When the study was conducted in 2004, media use was less than six and a half hours and authors of the survey concluded that it could not increase. Yet, not only has digital use increased, the study also found “that heavy media use is associated with several negatives, including behavior problems and lower grades.” While the study does not say whether media use causes specific problems, or whether troubled youths turn to heavy media use, here are relevant implications from the report:
• “47 percent of the heaviest media users — those who consumed at least 16 hours a day — had mostly C’s or lower, compared with 23 percent of those who typically consumed media three hours a day or less.
• The heaviest media users were also more likely than the lightest users to report that they were bored or sad, or that they got into trouble, did not get along well with their parents and were not happy at school.
• Other studies have established a link between screen time and obesity.”
For better or worse, technology is the way students communicate today.
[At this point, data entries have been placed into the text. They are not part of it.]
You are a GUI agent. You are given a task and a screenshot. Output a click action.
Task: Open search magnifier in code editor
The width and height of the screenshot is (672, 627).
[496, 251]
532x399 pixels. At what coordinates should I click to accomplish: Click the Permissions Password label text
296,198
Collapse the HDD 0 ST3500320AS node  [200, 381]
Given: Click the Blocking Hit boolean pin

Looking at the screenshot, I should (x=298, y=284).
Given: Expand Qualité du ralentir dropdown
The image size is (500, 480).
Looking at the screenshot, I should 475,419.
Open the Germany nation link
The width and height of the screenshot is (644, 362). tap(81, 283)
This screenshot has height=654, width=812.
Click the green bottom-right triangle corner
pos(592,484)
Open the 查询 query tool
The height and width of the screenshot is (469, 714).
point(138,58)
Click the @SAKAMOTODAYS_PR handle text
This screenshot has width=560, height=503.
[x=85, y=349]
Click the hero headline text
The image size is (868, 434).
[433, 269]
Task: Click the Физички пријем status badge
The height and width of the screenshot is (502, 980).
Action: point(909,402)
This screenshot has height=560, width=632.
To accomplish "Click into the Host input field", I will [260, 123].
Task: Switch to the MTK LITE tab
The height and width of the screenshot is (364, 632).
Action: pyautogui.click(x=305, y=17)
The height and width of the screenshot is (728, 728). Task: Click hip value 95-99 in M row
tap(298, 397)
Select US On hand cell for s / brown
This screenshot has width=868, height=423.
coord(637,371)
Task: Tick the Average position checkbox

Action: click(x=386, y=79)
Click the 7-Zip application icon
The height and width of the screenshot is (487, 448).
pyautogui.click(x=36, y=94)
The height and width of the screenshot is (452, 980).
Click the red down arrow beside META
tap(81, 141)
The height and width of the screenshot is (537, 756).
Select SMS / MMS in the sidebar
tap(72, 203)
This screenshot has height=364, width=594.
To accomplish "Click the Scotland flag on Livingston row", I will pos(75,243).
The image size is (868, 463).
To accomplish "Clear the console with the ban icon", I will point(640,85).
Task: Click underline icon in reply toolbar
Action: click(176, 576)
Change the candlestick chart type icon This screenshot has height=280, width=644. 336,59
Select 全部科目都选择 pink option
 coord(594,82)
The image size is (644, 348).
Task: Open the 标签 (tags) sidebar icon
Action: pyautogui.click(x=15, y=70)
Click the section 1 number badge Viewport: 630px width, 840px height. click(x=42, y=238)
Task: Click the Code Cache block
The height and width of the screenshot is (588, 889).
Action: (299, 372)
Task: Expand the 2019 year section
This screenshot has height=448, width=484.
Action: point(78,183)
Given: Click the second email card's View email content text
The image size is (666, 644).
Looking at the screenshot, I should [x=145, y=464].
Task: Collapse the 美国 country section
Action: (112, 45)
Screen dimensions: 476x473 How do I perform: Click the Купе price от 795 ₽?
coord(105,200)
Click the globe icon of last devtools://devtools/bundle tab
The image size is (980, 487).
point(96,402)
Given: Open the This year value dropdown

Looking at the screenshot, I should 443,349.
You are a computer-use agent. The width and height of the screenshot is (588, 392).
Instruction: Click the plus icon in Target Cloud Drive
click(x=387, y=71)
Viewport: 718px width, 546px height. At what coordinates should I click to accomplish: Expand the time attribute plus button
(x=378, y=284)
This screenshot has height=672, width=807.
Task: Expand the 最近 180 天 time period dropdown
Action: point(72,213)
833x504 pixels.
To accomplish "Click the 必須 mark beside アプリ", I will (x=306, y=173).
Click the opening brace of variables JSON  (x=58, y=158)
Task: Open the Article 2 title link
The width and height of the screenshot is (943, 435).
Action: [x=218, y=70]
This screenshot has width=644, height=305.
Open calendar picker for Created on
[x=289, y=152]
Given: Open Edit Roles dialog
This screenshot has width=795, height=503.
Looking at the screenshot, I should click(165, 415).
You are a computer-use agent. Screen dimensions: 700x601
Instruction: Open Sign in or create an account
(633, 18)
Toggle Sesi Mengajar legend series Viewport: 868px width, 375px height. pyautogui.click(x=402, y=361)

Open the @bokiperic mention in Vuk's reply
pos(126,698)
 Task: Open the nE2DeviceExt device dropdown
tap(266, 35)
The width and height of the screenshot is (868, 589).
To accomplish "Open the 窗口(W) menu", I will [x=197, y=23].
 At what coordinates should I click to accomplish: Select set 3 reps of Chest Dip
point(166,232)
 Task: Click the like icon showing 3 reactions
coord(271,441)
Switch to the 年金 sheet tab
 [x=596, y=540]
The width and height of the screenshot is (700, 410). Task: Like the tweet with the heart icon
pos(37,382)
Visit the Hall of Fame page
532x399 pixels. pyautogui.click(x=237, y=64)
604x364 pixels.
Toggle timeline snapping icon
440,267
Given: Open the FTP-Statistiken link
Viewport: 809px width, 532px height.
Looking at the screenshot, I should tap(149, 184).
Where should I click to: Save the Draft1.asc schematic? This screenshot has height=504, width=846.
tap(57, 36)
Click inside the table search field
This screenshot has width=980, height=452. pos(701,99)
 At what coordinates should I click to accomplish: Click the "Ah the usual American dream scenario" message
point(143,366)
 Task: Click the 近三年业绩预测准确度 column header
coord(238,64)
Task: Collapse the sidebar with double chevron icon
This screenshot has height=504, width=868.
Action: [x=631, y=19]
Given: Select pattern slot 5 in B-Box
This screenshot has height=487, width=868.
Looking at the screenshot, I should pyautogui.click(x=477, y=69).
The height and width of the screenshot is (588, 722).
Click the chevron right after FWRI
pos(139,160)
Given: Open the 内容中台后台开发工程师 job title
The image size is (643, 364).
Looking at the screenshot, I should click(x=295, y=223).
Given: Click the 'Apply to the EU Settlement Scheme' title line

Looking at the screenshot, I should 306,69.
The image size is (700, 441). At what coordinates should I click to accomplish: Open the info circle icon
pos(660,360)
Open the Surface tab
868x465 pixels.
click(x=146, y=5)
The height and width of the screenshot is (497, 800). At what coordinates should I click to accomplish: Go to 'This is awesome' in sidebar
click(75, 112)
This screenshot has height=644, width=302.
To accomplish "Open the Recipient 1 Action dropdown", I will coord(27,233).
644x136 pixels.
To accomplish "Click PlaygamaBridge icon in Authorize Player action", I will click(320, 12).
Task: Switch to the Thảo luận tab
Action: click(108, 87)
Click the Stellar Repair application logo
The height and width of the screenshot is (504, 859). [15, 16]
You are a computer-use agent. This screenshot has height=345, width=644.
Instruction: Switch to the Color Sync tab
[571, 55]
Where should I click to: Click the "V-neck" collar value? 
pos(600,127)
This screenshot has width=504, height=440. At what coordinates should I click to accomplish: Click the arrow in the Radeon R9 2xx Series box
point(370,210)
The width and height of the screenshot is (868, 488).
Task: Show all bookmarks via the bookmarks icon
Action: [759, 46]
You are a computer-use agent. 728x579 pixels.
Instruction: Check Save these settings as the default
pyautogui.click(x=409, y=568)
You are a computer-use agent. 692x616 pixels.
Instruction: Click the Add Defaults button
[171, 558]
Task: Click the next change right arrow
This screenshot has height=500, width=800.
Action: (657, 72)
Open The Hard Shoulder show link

Our students are now living their lives on the electronic network, posting their photos, revealing their desires, making their friends, defining their identities. Stacey DeWitt on her Connect with Kids website writes, “Along with its benefits, the online world brings plagiarism and cheating, bullying, ‘sexting,’ cyberbullying and exposure kids have never had at such a young age.” Baroness Susan Greenfield, Oxford Professor of neuroscience and the Director of the Royal Institute, argues that “electronic media, especially social networking sites, are replacing children’s deep cognitive skills with short-term sensory ones,” thereby trivializing their notion of real friendship and community. Like so many things, perhaps technology is neither intrinsically good nor bad. It all depends on how students use it. So, here are logical questions:
What are constructive alternatives educators and parents can offer students? One alternative is building pen pal relationships with their peers in other parts of the world. Some children, particularly in poorer countries, are discovering for the first time the power of the web to connect human beings all over the globe for the purpose of conversation, collaboration and yes, friendship.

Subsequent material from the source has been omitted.